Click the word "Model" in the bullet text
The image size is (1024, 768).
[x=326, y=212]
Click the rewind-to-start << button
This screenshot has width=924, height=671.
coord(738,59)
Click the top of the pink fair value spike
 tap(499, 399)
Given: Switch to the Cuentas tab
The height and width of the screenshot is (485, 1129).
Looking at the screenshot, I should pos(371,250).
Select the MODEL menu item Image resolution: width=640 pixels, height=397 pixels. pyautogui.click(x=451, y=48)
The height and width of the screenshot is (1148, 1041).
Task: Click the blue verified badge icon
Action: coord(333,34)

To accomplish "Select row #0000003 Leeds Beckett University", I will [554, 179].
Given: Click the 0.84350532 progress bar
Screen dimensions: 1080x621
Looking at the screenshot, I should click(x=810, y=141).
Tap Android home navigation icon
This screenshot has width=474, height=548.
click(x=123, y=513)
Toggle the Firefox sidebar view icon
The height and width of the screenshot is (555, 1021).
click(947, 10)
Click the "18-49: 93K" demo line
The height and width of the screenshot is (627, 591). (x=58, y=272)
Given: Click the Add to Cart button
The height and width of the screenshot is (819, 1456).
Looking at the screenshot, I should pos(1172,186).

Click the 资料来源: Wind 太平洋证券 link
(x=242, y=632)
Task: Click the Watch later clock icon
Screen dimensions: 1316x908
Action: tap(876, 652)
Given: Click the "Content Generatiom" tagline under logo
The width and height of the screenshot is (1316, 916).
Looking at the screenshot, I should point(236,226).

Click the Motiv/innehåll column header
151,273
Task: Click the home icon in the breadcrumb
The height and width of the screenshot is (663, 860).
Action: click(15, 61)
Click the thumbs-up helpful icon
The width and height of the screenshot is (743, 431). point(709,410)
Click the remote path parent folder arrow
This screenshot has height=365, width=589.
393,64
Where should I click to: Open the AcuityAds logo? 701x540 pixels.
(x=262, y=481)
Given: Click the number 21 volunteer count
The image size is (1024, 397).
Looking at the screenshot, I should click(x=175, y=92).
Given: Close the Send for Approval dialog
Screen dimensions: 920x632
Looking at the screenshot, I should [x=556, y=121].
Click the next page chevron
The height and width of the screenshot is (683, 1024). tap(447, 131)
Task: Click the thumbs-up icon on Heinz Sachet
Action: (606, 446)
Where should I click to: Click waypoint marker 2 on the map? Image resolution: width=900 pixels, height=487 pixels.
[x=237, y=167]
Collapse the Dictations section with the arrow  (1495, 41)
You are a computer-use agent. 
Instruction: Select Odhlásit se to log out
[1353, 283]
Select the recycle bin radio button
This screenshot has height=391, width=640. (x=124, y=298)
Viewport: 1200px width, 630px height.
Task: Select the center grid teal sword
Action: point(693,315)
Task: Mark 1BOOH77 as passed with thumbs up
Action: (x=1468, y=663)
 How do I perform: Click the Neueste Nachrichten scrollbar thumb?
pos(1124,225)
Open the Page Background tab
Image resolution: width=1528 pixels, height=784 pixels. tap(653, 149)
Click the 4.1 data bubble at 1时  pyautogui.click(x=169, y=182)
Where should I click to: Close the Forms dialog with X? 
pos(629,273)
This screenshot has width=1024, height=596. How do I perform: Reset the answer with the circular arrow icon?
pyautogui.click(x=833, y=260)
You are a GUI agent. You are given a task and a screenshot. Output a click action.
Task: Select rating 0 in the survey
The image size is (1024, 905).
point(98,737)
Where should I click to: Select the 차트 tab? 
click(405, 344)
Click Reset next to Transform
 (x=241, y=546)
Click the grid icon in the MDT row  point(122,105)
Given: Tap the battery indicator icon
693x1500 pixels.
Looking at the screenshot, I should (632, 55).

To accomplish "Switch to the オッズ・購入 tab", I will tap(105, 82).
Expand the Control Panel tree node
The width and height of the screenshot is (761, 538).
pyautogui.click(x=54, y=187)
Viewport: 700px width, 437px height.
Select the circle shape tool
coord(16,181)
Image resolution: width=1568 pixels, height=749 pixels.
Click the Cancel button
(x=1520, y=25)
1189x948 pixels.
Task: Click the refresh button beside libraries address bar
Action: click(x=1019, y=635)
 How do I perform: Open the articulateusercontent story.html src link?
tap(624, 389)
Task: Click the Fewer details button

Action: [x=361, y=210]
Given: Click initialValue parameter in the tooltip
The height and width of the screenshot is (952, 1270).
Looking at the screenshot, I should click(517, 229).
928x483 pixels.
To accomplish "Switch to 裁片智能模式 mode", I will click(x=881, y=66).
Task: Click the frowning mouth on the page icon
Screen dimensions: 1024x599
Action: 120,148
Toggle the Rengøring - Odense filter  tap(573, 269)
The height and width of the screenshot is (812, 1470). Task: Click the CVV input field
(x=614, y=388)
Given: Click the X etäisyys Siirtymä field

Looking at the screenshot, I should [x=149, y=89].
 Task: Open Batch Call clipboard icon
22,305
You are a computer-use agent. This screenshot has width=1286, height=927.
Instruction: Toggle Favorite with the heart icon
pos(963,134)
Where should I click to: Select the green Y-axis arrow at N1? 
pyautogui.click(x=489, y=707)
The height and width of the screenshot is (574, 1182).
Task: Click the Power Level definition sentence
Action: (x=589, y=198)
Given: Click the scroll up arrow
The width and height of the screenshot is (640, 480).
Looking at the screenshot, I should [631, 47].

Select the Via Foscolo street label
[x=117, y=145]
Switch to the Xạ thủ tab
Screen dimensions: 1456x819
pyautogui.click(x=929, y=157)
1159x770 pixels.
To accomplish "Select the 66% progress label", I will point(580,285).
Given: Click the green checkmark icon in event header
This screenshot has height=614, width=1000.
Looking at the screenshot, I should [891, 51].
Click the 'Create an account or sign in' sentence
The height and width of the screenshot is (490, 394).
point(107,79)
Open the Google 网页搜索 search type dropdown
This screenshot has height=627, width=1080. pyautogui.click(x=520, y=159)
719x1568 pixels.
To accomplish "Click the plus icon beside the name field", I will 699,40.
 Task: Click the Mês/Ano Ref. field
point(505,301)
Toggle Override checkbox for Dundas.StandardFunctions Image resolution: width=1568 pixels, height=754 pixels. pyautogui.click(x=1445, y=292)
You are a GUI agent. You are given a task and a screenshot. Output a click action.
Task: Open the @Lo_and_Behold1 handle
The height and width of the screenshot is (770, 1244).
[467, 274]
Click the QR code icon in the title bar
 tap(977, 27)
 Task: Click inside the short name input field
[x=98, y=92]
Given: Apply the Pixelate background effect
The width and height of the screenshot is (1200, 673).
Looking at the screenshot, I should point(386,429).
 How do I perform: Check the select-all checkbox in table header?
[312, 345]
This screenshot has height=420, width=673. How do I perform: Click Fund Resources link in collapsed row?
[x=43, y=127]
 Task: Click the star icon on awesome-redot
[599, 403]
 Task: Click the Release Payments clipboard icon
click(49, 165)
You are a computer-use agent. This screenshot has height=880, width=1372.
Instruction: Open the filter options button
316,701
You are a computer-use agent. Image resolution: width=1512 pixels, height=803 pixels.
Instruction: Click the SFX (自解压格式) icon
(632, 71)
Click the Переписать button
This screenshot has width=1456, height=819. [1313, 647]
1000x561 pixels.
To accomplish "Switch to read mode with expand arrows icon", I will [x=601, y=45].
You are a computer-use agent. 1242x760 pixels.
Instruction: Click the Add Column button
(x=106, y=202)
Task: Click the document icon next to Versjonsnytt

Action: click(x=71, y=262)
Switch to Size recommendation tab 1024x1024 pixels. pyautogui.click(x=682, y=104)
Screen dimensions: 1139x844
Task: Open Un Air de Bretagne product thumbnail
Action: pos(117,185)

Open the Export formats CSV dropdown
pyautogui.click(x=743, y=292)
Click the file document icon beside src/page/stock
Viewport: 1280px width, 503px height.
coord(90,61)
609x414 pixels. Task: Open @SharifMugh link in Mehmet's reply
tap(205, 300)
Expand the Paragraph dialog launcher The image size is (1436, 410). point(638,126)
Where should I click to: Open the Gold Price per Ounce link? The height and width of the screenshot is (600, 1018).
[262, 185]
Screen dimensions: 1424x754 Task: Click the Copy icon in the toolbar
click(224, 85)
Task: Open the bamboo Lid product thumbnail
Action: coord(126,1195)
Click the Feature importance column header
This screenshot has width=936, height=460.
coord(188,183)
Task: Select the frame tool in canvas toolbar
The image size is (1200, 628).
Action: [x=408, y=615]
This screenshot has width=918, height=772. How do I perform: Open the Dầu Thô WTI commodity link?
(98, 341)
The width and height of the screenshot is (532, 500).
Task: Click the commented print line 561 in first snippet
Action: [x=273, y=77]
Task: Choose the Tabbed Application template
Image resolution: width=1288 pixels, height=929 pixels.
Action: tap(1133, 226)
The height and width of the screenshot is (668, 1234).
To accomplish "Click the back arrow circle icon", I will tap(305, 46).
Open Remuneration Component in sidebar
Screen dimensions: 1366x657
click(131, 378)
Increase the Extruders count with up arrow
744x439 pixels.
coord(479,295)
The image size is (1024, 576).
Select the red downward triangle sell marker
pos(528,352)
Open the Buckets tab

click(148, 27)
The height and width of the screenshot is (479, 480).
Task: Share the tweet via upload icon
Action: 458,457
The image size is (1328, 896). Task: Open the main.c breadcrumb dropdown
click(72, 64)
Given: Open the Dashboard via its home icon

==*==

INSTRUCTIONS FOR THE TASK:
In the entries above, identify every line with the word "agent". Copy those lines.

RESPONSE AREA:
You are a computer-use agent. 
You are a GUI agent. You are given a task and a screenshot. Output a click action.
You are a computer-use agent. This screenshot has width=1286, height=927.
You are a GUI agent. You are given a task and a screenshot. Output a click action.
You are a computer-use agent. This screenshot has height=880, width=1372.
You are a computer-use agent. Image resolution: width=1512 pixels, height=803 pixels.
You are a computer-use agent. 1242x760 pixels.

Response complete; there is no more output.